- _Exercise data_:

◇ ◇ ◇ ◇ ◇ ◇ ◇

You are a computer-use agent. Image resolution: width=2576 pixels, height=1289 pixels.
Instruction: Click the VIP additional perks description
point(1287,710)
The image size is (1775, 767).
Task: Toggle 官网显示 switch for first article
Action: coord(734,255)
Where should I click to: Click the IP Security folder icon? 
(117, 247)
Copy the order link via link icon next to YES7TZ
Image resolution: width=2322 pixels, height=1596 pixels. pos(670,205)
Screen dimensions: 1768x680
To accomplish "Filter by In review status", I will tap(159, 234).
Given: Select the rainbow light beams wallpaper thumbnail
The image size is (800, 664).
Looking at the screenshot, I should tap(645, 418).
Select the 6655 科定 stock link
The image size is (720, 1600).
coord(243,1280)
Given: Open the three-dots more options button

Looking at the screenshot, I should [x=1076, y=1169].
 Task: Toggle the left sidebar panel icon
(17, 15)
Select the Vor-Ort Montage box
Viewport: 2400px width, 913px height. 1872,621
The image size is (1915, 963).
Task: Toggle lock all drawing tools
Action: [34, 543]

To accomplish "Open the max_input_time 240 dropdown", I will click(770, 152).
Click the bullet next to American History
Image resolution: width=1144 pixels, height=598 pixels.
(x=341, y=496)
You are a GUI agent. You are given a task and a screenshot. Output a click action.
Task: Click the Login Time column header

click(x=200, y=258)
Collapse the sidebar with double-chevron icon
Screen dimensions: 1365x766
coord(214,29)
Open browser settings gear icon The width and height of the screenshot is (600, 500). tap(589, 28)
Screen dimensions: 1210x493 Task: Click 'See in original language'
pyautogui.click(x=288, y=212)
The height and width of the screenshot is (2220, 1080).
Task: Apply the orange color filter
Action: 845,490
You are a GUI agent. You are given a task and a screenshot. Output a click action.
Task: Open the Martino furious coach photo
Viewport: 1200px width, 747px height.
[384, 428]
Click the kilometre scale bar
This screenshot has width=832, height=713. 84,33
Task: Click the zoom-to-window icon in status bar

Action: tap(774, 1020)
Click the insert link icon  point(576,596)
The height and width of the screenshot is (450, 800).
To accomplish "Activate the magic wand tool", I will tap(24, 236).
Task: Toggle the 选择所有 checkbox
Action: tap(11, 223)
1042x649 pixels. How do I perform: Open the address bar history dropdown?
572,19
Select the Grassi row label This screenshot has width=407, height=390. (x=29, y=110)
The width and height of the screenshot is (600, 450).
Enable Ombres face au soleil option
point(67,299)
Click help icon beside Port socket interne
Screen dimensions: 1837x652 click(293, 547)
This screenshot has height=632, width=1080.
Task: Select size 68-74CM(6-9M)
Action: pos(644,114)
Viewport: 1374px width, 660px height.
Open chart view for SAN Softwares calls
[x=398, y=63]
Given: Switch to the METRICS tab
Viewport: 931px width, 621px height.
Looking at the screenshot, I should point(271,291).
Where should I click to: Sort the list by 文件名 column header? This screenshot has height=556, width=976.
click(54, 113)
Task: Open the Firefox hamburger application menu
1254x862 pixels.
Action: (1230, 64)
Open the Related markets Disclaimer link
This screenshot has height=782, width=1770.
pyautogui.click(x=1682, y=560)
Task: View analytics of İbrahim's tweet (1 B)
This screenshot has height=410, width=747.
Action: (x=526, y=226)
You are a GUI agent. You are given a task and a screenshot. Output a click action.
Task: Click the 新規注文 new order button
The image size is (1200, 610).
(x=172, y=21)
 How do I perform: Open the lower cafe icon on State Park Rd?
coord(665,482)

◇ ◇ ◇ ◇ ◇ ◇ ◇

- _What needs to be done_:
Please write out all of the records above again, line for line and without any changes.

- _Task result_:
You are a computer-use agent. Image resolution: width=2576 pixels, height=1289 pixels.
Instruction: Click the VIP additional perks description
point(1287,710)
The image size is (1775, 767).
Task: Toggle 官网显示 switch for first article
Action: coord(734,255)
Where should I click to: Click the IP Security folder icon? 
(117, 247)
Copy the order link via link icon next to YES7TZ
Image resolution: width=2322 pixels, height=1596 pixels. pos(670,205)
Screen dimensions: 1768x680
To accomplish "Filter by In review status", I will tap(159, 234).
Given: Select the rainbow light beams wallpaper thumbnail
The image size is (800, 664).
Looking at the screenshot, I should tap(645, 418).
Select the 6655 科定 stock link
The image size is (720, 1600).
coord(243,1280)
Given: Open the three-dots more options button

Looking at the screenshot, I should [x=1076, y=1169].
 Task: Toggle the left sidebar panel icon
(17, 15)
Select the Vor-Ort Montage box
Viewport: 2400px width, 913px height. 1872,621
The image size is (1915, 963).
Task: Toggle lock all drawing tools
Action: [34, 543]

To accomplish "Open the max_input_time 240 dropdown", I will click(770, 152).
Click the bullet next to American History
Image resolution: width=1144 pixels, height=598 pixels.
(x=341, y=496)
You are a GUI agent. You are given a task and a screenshot. Output a click action.
Task: Click the Login Time column header

click(x=200, y=258)
Collapse the sidebar with double-chevron icon
Screen dimensions: 1365x766
coord(214,29)
Open browser settings gear icon The width and height of the screenshot is (600, 500). tap(589, 28)
Screen dimensions: 1210x493 Task: Click 'See in original language'
pyautogui.click(x=288, y=212)
The height and width of the screenshot is (2220, 1080).
Task: Apply the orange color filter
Action: 845,490
You are a GUI agent. You are given a task and a screenshot. Output a click action.
Task: Open the Martino furious coach photo
Viewport: 1200px width, 747px height.
[384, 428]
Click the kilometre scale bar
This screenshot has width=832, height=713. 84,33
Task: Click the zoom-to-window icon in status bar

Action: tap(774, 1020)
Click the insert link icon  point(576,596)
The height and width of the screenshot is (450, 800).
To accomplish "Activate the magic wand tool", I will tap(24, 236).
Task: Toggle the 选择所有 checkbox
Action: tap(11, 223)
1042x649 pixels. How do I perform: Open the address bar history dropdown?
572,19
Select the Grassi row label This screenshot has width=407, height=390. (x=29, y=110)
The width and height of the screenshot is (600, 450).
Enable Ombres face au soleil option
point(67,299)
Click help icon beside Port socket interne
Screen dimensions: 1837x652 click(293, 547)
This screenshot has height=632, width=1080.
Task: Select size 68-74CM(6-9M)
Action: pos(644,114)
Viewport: 1374px width, 660px height.
Open chart view for SAN Softwares calls
[x=398, y=63]
Given: Switch to the METRICS tab
Viewport: 931px width, 621px height.
Looking at the screenshot, I should point(271,291).
Where should I click to: Sort the list by 文件名 column header? This screenshot has height=556, width=976.
click(54, 113)
Task: Open the Firefox hamburger application menu
1254x862 pixels.
Action: (1230, 64)
Open the Related markets Disclaimer link
This screenshot has height=782, width=1770.
pyautogui.click(x=1682, y=560)
Task: View analytics of İbrahim's tweet (1 B)
This screenshot has height=410, width=747.
Action: (x=526, y=226)
You are a GUI agent. You are given a task and a screenshot. Output a click action.
Task: Click the 新規注文 new order button
The image size is (1200, 610).
(x=172, y=21)
 How do I perform: Open the lower cafe icon on State Park Rd?
coord(665,482)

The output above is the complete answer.